Echo Comment on Reform’s historic win on Durham County Council
Although the scale of the victory is surprising, the direction of travel is not. Many Durham voters have a traditional view of the world.
They understand, rightly or wrongly, the correlation between the arrival of thousands of migrants and the shortage of dentists or hospital appointments or houses – and Labour’s only solution seems to be speeding up the planning process so even more houses can be built on green fields people would like to protect.
They believe in basic fairness – and the removal of all pensioners’ winter fuel allowance and the proposed targeting of people on benefits fall short of that.
They are angry because of despair – why are our roads so potholed? – but they are also proud of their area and, at heart, they are positive. That’s why Boris Johnson’s infectious enthusiasm enticed so many Durham voters away from Labour in 2019.
Nigel Farage, who has slid markedly to the left in a few short weeks to win them over, has a similar razzamatazz. He says Britain is broken, but it can be fixed, whereas Mr Starmer spent months saying had bad things were and how big the black hole was and how worse things were going to become. Who’d vote for that?
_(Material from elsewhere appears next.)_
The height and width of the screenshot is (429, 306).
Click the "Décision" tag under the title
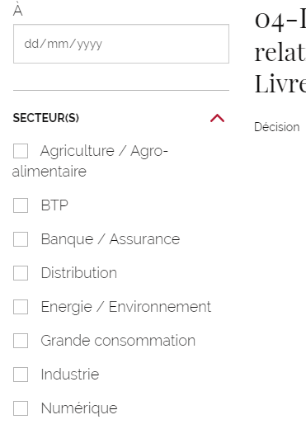click(277, 127)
But Mr Johnson let the Red Wall down so badly the Tories are still disastrously toxic, and if we look to the US, no one can say that things are going brilliantly for Mr Farage’s inspiration, Donald Trump.
The proof of the pudding is in delivery. Can Reform make Durham great again? Can they even run it competently?
Durham voters have given Reform a massive opportunity to show they are more than a party of protest: if they can take it, it could put them on a path to winning the next general election.